Work to do:
Rewrite the lines of all the records below as a numbered list, skipping any blank lines and leaving out the pictures.

⟨

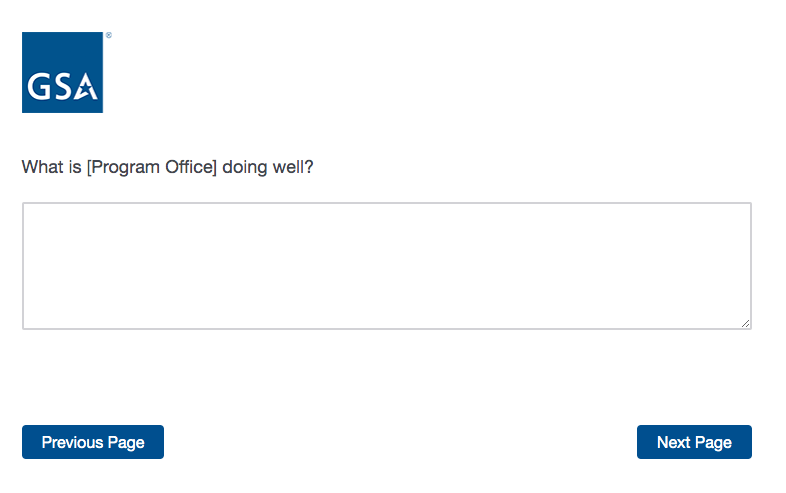Image resolution: width=786 pixels, height=493 pixels.
Task: Click the resize grip of the answer box
Action: (x=746, y=323)
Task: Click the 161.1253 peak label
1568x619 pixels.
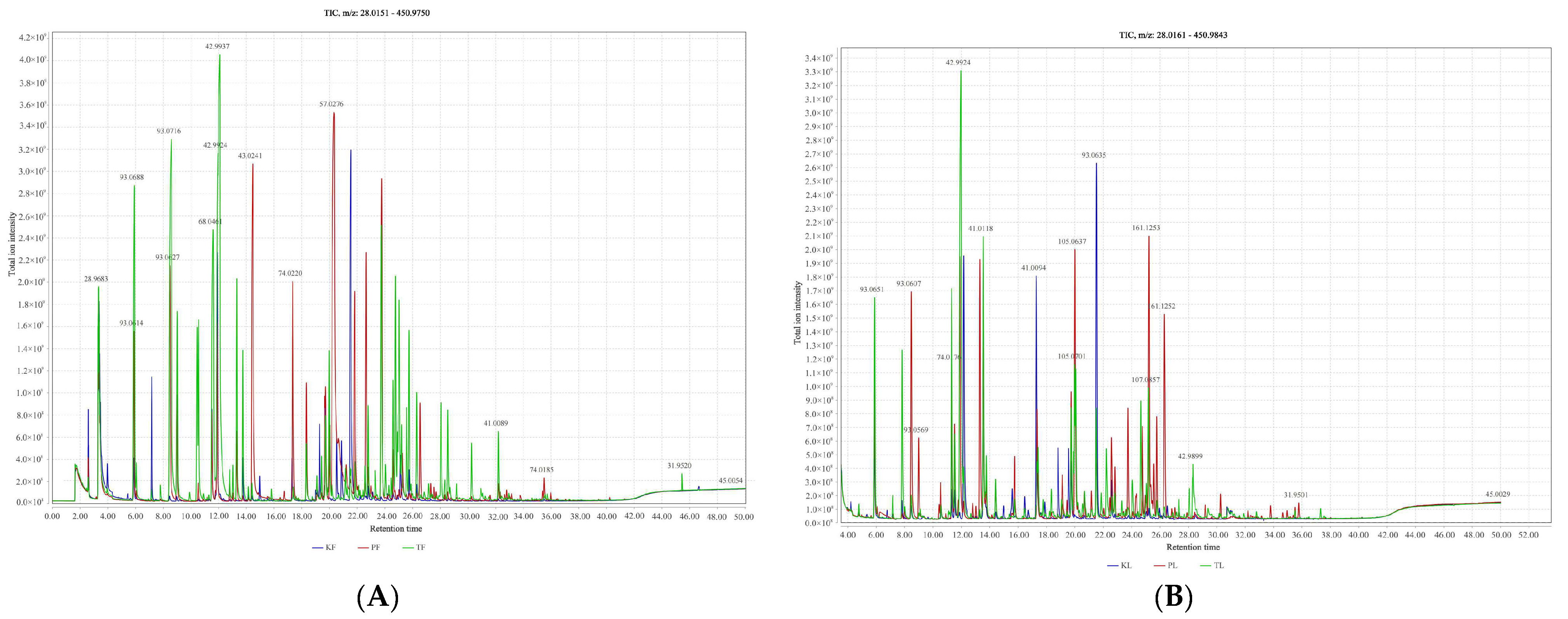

⟩

Written solution:
1. Image resolution: width=786 pixels, height=493 pixels.
2. Task: Click the resize grip of the answer box
3. Action: (x=746, y=323)
4. Task: Click the 161.1253 peak label
5. 1568x619 pixels.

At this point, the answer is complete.